The Company's income tax expense of $104.5 million in 1999 represented an
effective tax rate of 27.9%. The Company's income tax benefit of $186.1
million in 1998 represented an effective tax rate of 38.2%. The Company's
effective tax rate for 1999 was less than the statutory rate of 35% due to
the effects of tax exempt interest on certain fixed maturity securities and
dividends received deductions on dividends relating to certain equity
securities. The Company's effective rate of tax benefit for 1998 (resulting
from a net loss reported during that year) was greater than the statutory
rate of 35% as a result of the effects of tax exempt interest on certain
fixed maturity securities and dividends received deductions on dividends
relating to certain equity securities.


                                      3





LIQUIDITY AND CAPITAL RESOURCES


The Company's primary sources of cash are premiums, investment income,
reinsurance recoveries on paid losses, and proceeds from investment sales and
maturities. The Company's primary uses of cash are claims payments,
underwriting and other operating expenses, commissions and other acquisition
costs, taxes and purchases of investment securities. The fixed maturity
portfolio of the Company at December 31, 2000 consisted primarily of publicly
traded, investment grade corporate debt securities, U.S. government and
agency securities and mortgage-backed securities.

The Company maintains a portion of its investment portfolio in highly liquid,
short-term securities to provide for its immediate cash needs.

In 1998, the Company's parent contributed $475.0 million in capital to the
Company consisting of $425.3 million in cash and $50.0 million in the form of
common stock of Houston General Insurance Company.
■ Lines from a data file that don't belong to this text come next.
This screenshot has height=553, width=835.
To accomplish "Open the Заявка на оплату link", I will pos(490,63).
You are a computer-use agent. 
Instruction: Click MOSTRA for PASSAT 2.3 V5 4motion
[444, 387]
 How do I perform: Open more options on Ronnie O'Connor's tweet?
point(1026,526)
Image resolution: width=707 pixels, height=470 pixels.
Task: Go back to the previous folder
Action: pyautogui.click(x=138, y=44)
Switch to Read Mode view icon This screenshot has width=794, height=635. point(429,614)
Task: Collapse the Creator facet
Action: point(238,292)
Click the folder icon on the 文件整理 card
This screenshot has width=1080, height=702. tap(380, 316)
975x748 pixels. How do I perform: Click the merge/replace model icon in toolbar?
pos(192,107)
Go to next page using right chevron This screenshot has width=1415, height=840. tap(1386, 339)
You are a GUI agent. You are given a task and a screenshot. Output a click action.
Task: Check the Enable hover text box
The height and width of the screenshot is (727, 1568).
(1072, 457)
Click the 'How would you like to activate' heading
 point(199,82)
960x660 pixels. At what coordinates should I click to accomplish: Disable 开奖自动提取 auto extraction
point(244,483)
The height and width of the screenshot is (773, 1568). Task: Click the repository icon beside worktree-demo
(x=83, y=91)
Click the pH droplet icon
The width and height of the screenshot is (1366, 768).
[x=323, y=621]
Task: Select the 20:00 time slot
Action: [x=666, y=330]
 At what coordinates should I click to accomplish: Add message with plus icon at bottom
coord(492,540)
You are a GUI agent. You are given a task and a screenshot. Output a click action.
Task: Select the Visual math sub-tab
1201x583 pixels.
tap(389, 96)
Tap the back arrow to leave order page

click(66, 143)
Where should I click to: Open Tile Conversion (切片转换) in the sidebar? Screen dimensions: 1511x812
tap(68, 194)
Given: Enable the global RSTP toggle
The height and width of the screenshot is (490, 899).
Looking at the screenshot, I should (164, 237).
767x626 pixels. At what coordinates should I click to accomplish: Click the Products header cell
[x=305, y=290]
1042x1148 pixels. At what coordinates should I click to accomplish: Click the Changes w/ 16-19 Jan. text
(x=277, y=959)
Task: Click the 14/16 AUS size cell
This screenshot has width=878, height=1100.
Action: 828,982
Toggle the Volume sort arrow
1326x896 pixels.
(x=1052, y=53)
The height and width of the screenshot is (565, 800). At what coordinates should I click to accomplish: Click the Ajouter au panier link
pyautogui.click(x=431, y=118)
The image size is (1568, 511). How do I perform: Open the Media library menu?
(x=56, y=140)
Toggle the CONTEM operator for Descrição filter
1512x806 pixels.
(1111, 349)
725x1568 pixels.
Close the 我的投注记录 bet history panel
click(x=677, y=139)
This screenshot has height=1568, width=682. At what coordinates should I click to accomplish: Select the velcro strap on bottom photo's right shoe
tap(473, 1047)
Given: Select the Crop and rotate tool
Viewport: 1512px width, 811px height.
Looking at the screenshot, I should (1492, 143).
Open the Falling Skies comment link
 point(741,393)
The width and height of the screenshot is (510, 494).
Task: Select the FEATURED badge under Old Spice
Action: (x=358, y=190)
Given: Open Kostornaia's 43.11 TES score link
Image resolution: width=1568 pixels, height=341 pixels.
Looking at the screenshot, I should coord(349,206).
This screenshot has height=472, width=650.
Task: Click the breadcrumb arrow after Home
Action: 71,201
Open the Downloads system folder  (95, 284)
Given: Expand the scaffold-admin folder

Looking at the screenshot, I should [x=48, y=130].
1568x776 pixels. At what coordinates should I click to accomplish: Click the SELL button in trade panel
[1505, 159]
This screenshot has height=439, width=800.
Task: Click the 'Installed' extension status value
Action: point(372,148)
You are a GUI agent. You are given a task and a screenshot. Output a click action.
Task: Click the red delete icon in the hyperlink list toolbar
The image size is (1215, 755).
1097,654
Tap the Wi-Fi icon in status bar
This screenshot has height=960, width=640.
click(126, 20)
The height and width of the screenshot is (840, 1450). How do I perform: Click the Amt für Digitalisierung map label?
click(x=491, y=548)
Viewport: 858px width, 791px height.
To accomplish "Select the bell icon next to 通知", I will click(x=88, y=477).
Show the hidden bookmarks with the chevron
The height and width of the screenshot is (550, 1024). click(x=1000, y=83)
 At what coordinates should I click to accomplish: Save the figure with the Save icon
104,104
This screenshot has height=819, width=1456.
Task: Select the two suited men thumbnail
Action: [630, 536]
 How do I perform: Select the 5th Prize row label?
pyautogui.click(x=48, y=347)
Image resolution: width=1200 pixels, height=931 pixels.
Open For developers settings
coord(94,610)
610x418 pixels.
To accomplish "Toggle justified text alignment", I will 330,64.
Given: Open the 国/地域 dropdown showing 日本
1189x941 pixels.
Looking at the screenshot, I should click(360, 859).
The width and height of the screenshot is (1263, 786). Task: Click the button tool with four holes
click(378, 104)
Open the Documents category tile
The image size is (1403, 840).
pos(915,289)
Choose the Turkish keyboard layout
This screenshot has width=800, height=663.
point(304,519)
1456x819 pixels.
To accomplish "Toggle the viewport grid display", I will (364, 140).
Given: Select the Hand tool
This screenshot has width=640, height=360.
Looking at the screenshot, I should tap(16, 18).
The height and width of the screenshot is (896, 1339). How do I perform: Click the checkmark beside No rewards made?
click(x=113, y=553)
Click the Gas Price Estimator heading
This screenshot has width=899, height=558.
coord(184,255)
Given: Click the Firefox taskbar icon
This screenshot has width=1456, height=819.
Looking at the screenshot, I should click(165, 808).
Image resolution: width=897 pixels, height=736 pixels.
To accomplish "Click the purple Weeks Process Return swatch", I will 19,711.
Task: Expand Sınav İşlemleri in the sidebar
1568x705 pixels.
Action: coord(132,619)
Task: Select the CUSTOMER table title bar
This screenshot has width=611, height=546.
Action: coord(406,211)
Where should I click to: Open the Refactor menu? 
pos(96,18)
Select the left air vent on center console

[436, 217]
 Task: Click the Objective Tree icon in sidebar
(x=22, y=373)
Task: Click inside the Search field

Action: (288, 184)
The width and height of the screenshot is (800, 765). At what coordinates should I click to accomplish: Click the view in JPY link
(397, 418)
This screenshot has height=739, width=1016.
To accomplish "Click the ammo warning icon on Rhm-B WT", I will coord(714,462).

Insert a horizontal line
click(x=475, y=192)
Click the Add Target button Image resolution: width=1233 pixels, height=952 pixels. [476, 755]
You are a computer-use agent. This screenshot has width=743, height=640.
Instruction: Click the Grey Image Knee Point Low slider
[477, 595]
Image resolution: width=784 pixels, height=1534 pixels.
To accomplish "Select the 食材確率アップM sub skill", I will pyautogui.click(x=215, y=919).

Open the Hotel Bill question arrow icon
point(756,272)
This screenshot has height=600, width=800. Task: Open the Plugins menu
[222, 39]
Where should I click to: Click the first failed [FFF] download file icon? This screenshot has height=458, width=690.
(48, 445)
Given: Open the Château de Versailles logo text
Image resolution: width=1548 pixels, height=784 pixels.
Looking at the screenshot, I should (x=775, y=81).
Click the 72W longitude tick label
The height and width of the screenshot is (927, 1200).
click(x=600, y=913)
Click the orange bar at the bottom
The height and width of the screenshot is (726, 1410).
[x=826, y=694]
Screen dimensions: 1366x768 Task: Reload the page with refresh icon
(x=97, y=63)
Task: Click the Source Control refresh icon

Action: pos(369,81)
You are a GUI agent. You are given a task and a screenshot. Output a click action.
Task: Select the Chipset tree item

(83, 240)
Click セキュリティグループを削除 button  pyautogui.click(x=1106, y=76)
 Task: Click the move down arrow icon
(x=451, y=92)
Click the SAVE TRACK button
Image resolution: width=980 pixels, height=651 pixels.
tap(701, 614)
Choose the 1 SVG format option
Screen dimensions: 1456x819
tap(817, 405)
In 1998, the Company made a return of capital distribution of $1.1 billion in
cash to its parent.

In 1998, the Company borrowed $1.1 billion from its parent in the form of an
intercompany term note from a wholly owned subsidiary of the Company 's
ultimate parent and direct owner of 45.9% of the Company's common stock. In
addition, the Company also had third-party debt of $13.9 million and $30.8
million at December 31, 2000 and 1999, respectively.

In 1998, the Company purchased NFU for $116.4 million in cash.

The Company's ability to pay dividends to its shareholder is dependent on the
receipt of dividends from its insurance subsidiaries. In a given calendar
year, the Company's insurance subsidiaries can generally dividend the greater
of 10% of their statutory surplus at the beginning of the year or the prior
year's statutory net income without prior regulatory approval subject to the
availability of unassigned funds (the statutory accounting equivalent of
retained earnings). Larger dividends can be paid only upon regulatory
approval. During the years ended December 31, 2000, 1999 and 1998, the
Company declared and subsequently paid dividends totalling $342.3 million,
$180.1 million and $302.8 million, respectively.